Shayne sat down in his swivel chair and leaned back comfortably. “My charges for what?”

“For whatever you do. Detecting, of course. You do call yourself a detective, I believe.”

Shayne said gravely, “I am a detective, Miss Rogell. Licensed by the state of Florida to practice that profession. Tell me your problem and we can discuss the fee later.”

She said, “Nonsense. I’m too old to buy a pig in a poke. Let’s have it understood from the beginning so there’ll be no outrageous bill for me to pay at the end. Exactly what do you consider your time worth?”

Shayne got a pack of cigarettes from his shirt pocket and lit one. He blew out the match with a stream of smoke and said, “That depends entirely on what I am able to do for you. I think you’ve come to the wrong office, Miss Rogell,” he went on briskly before she could speak. “My secretary can give you a list of half a dozen competent detectives who will quote you a flat daily rate for their services… plus expenses… and they won’t pad the expense account too heavily. I think you’d be happier with one of them.”

Her eyes were very clear and very blue. They remained unwinkingly fixed on his face as he spoke and her leathery face showed no trace of expression.

“You have no regular rate of charges?”

Shayne blandly expelled smoke from both nostrils and shook his head. “No more so then a self-respecting attorney has.”

“What assurance do I have that you won’t accept my case and then gouge me for some fantastic amount after doing nothing to earn it?”

Shayne said, “You have no assurance at all, Miss Rogell, that I won’t do exactly that.” He put his hands flat on the desk in front of him and half rose from his chair. “My secretary will give you that list of names on your way out.”

She remained firmly seated and said, “Humph. I like plain-speaking, young man. I’m a plain-spoken person myself. I want you to prove that my brother was murdered and to see that the person or persons responsible are made to pay for the crime.”
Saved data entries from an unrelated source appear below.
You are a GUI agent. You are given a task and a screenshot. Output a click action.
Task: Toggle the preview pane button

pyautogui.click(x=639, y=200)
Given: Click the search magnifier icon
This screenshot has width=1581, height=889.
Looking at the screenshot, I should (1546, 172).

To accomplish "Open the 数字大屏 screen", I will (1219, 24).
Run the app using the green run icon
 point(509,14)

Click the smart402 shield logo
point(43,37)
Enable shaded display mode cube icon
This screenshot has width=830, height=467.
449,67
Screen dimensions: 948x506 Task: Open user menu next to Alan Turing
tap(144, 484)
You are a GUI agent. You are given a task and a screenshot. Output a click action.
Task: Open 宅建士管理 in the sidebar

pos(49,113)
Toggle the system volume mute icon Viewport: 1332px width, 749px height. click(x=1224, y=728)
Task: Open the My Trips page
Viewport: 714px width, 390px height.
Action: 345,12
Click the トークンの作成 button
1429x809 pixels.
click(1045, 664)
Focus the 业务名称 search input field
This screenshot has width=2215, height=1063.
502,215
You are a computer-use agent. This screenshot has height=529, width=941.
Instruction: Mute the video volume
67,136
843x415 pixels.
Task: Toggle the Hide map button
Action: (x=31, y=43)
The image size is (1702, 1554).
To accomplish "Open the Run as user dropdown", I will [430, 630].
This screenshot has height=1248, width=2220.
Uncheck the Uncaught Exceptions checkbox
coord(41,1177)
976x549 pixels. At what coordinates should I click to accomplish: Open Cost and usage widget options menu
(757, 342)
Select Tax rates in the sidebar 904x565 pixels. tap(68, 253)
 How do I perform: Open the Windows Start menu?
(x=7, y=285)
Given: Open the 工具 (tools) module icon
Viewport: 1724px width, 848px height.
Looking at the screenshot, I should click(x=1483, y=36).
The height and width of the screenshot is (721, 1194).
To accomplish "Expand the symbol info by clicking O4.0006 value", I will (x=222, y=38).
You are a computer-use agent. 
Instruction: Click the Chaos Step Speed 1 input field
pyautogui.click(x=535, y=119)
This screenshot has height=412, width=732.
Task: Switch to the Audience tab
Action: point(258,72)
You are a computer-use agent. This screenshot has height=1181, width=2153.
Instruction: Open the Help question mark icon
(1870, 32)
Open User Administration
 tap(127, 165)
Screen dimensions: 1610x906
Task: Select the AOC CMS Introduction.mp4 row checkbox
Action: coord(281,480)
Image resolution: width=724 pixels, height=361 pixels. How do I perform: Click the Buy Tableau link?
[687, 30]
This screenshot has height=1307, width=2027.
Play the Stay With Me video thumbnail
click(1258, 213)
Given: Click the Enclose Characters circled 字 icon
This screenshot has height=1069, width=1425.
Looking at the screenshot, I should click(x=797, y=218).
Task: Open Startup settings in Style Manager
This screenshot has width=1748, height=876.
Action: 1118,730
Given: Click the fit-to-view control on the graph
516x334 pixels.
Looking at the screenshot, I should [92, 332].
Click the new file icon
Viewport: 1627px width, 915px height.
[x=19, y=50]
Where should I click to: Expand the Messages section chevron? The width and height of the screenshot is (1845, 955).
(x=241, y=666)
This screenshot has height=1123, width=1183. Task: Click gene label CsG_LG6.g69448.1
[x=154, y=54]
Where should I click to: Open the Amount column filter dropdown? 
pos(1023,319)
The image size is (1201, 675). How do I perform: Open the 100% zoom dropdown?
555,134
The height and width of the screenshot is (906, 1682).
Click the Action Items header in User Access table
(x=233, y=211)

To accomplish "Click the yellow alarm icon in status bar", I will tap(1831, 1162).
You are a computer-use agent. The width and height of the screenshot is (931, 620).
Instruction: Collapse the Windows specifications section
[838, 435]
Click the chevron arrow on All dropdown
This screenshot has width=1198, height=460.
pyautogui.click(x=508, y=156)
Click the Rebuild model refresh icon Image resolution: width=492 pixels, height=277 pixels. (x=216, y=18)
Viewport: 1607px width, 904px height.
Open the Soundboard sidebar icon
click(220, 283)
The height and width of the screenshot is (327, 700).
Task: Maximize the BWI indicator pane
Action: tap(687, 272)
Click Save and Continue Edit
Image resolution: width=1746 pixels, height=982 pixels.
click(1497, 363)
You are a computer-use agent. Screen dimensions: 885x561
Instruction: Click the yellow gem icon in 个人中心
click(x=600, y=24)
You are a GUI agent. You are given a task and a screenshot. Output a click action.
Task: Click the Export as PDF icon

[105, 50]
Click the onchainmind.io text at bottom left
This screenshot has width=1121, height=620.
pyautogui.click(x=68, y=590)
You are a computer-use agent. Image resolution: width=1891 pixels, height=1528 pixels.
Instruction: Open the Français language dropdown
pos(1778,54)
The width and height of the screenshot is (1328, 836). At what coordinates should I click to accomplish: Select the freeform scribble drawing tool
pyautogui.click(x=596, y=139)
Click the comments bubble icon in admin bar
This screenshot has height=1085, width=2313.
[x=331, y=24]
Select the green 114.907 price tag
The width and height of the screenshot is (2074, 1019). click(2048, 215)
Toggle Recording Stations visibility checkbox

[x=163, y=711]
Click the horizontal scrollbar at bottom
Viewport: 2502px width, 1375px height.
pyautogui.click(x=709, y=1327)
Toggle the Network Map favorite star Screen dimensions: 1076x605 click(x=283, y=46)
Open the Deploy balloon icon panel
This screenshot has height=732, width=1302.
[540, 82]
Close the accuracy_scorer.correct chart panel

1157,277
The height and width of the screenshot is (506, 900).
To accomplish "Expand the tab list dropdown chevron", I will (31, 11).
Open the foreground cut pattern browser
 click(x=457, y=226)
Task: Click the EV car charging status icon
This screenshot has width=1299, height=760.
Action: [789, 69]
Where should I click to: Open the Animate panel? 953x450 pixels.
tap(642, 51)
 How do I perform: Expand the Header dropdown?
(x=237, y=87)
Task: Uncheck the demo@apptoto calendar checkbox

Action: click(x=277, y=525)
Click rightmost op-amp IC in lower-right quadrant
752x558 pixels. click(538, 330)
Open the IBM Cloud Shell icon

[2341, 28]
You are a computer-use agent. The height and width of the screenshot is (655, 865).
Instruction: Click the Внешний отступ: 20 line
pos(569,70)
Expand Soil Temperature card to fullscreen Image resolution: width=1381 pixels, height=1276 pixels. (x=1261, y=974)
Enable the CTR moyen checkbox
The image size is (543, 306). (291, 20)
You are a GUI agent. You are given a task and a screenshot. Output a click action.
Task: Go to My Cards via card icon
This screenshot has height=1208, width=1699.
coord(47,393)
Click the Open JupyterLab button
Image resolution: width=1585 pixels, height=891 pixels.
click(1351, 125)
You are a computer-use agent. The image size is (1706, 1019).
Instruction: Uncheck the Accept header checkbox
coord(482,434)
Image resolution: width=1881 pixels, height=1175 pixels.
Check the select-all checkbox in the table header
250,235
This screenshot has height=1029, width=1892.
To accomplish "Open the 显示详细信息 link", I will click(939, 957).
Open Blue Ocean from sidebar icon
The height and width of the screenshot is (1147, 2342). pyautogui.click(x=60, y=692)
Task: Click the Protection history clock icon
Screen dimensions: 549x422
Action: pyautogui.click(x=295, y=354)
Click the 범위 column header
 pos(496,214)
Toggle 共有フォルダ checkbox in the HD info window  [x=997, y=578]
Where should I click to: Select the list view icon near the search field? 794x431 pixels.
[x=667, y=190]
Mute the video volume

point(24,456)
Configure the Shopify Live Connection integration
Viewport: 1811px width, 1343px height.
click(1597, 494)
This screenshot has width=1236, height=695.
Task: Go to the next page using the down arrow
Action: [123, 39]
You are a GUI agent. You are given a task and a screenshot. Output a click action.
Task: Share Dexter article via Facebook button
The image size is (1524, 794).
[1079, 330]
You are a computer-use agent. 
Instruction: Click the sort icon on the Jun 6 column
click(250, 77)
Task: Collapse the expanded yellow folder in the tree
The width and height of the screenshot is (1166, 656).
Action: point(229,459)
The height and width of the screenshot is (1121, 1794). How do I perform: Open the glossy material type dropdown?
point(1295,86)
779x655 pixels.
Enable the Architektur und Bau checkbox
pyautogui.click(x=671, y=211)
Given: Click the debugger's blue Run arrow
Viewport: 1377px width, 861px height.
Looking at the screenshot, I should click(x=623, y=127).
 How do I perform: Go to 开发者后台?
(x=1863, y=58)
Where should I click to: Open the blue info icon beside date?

Shayne hesitated, narrowing his eyes thoughtfully, and then sank back into his chair. “I understood from the newspapers that your brother died of a heart attack.”

“Of course. That’s what they called it. But I know John was poisoned.”

“How do you know?”

“Because I have eyes to see what’s going on, and a brain to add two and two together. If I had the proof I wouldn’t be here in your office, obviously. That’s what I’m hiring you for.”

Shayne said, “Murder is a matter for the police, Miss Rogell. Have you discussed your suspicions with them?”

“Do I look like a complete nincompoop? Of course I have. I called the police immediately after John died, and the two detectives who came just listened to me politely and promised they would investigate. Investigate?” Her upper lip curled bitterly over the word. “They asked a few questions of the very people who fed John the poison, and then went away saying they would file a report.”

“Did they?”

“I suppose they did, and I’d give a great deal to see just what sort of report they filed. I think it’s my right to see it, and I demanded a look at it from Chief Gentry just an hour ago. I’m a taxpayer, I told him, and my taxes help pay your salary and your entire force. But he beat around the bush and said the matter was closed. He refuses to order an autopsy even after I told him about the attempt on my own life last night. He thinks there must be some mistake… that I must be exaggerating. Oh, I could tell just what he was thinking while he sat there on his fat behind in that plushy office that we taxpayers support. He thinks I’m an hysterical old female with a persecution complex. But how does he explain the fact that the dog died in convulsions after eating the food that had been poisoned for my special benefit? How do you think he explains that?”

Shayne said politely, “I have no idea. I do know Will Gentry quite well, and he’s an efficient and honest police officer.”

“But none of them will listen to me,” she said grimly. “They all listen to that simpering hussy who married John for his money, and to her paramour who signed the death certificate.”